STORED DATA:
⁂

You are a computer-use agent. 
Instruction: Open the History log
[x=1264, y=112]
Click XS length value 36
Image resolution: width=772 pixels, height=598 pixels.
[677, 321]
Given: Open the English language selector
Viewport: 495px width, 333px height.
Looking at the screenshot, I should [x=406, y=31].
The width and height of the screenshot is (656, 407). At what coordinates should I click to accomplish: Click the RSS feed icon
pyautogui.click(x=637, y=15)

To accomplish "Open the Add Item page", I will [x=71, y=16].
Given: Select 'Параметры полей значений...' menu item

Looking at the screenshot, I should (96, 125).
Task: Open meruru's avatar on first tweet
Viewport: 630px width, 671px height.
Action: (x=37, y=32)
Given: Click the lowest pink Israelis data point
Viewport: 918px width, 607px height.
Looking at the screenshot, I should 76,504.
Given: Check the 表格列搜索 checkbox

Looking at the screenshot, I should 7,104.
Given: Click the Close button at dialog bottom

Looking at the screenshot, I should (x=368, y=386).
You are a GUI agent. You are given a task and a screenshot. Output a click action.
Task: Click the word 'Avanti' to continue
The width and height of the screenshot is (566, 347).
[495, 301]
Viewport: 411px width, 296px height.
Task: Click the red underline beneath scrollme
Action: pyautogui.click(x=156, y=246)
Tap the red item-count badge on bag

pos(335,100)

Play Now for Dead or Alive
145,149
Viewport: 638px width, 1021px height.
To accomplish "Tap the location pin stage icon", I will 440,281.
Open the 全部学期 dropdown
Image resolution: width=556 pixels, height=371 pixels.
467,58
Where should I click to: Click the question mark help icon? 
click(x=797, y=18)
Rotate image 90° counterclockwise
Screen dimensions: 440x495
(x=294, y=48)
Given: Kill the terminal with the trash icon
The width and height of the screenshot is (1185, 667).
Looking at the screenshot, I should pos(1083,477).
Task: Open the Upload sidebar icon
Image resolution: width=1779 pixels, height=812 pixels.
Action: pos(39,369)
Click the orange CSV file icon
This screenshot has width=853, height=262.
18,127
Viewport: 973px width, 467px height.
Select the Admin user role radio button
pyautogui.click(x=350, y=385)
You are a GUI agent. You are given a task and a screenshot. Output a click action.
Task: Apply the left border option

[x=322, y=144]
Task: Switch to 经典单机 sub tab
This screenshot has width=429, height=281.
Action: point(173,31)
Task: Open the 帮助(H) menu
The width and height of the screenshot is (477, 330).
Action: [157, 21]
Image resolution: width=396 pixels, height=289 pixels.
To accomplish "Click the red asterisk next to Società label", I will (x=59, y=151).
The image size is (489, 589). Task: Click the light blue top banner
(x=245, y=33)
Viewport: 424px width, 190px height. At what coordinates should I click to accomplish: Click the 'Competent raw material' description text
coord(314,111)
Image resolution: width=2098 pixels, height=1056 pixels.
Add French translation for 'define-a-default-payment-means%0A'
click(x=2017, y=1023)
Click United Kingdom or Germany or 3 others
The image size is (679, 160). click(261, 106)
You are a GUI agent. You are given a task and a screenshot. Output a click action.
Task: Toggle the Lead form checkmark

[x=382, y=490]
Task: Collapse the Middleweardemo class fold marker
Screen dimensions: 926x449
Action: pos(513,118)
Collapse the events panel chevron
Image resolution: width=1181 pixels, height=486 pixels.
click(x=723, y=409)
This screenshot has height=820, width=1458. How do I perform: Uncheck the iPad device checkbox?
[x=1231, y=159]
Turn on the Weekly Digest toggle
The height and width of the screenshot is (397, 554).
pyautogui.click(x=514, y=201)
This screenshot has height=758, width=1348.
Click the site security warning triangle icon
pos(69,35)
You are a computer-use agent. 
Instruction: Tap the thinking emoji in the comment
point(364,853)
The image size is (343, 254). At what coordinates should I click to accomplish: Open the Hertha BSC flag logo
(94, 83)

⁂

CHALLENGE:
Please render the records as a two-column CSV with the columns request and answer, beginning at the line that has "Viewport: 973px width, 467px height." and stopping after the line that has "Action: [157, 21]". Give one row per record, put each field in quotes, and turn any line breaks inside a field into spaces.

RESULT OF THIS TASK:
request,answer
"Viewport: 973px width, 467px height. Select the Admin user role radio button","pyautogui.click(x=350, y=385)"
"You are a GUI agent. You are given a task and a screenshot. Output a click action. Task: Apply the left border option","[x=322, y=144]"
"Task: Switch to 经典单机 sub tab This screenshot has width=429, height=281.","Action: point(173,31)"
"Task: Open the 帮助(H) menu The width and height of the screenshot is (477, 330).","Action: [157, 21]"